TASK SET
a – Transcribe everything in the miscarriage account from "I dread the" down to "got pregnant easily.".
b – Pick up the miscarriage account right after its last sentence and keep writing it.

EXTRACT TO READ

.....

I dread the month of July. Two very horrible, awful things happened to me in July. In July of 2011, I miscarried our second baby. Salvatore was five years old and we decided that our hearts had room for another baby. It was a difficult decision for me. I had horrible postpartum depression after Salvatore’s birth and couldn’t easily convince myself to go back to those dark times. But I knew I wanted another baby for our sweet family. We got pregnant easily.
I switched to a new OBGYN and thought my first appointment was going to be a blood test and some basic paperwork. Because I was 39, the doctor gave me an ultrasound. My husband, Jack, wasn’t with me because I told him not to miss work for a routine doctor’s appointment. I was surprised by the ultrasound but was so happy to hear the little heartbeat of our son or daughter. I was instantly thinking about Salvatore being a big brother and have two kids in the backseat of our awful brown minivan.

.....

(Saved entries)
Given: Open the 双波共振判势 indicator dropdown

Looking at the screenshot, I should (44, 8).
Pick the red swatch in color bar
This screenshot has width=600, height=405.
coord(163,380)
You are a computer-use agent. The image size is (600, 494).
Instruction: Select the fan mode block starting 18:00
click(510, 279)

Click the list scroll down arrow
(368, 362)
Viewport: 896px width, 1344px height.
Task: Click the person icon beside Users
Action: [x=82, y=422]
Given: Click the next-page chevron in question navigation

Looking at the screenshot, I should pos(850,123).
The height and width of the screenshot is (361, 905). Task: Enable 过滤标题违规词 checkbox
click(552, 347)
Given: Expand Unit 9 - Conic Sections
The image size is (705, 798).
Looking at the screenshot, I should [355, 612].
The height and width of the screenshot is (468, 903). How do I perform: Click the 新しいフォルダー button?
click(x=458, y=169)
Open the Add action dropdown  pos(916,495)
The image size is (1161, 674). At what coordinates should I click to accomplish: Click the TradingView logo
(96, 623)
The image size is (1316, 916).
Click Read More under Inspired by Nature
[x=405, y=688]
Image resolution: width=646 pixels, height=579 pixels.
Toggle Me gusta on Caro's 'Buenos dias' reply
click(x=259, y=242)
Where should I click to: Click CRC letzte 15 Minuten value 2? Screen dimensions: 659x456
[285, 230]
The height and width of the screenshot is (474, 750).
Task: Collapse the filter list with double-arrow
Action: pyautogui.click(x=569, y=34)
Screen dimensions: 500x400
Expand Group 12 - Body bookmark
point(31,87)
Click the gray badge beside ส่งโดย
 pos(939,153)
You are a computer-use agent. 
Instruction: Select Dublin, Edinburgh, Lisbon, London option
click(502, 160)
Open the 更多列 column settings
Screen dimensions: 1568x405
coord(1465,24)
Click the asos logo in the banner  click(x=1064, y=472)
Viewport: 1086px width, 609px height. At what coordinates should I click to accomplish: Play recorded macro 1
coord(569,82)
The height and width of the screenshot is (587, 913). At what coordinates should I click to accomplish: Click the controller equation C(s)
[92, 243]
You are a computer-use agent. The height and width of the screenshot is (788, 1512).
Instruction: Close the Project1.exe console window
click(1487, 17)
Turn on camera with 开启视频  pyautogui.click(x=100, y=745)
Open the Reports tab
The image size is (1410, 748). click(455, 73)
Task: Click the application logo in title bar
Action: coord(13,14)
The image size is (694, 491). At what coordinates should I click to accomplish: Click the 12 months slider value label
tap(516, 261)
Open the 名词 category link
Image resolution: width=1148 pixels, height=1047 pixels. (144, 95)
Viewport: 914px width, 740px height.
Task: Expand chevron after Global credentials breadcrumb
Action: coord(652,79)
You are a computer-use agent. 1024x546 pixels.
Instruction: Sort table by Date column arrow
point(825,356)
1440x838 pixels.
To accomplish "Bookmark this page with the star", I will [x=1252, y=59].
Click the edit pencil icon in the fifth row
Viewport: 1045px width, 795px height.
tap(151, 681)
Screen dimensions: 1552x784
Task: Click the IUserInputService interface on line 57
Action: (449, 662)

.....

RESPONSES TO THE EXERCISE
a –
I dread the month of July. Two very horrible, awful things happened to me in July. In July of 2011, I miscarried our second baby. Salvatore was five years old and we decided that our hearts had room for another baby. It was a difficult decision for me. I had horrible postpartum depression after Salvatore’s birth and couldn’t easily convince myself to go back to those dark times. But I knew I wanted another baby for our sweet family. We got pregnant easily.

b –
I started to think of names—Joseph Domenic for a boy, after my Mom and brother and Valentina for a girl because the due date was in February. I started to decorate the nursery—I wanted to go with a red theme because it was happy and different. On Salvatore’s 5th birthday, June 2, 2011, we shared our good news with our families and friends.
Fast forward to mid-July of 2011. Another routine doctor’s appointment. This time Jack was coming no matter what just in case there another ultrasound was. There was and we anxiously waited for the heartbeat as the lights we turned down. Except there wasn’t a heartbeat. The doctor thought that maybe he needed to use a different ultrasound machine, so he tried that and still…nothing. Devastated doesn’t even come close to our feelings. Only I had heard our sweet baby’s heartbeat. And then it was gone. The silence was deafening. We were told by our doctor that one in three pregnancies end in miscarriages, I could try again in a few months, blah, blah, blah. All I knew is that there was no longer a heartbeat in someone who just a few weeks earlier had a very strong one.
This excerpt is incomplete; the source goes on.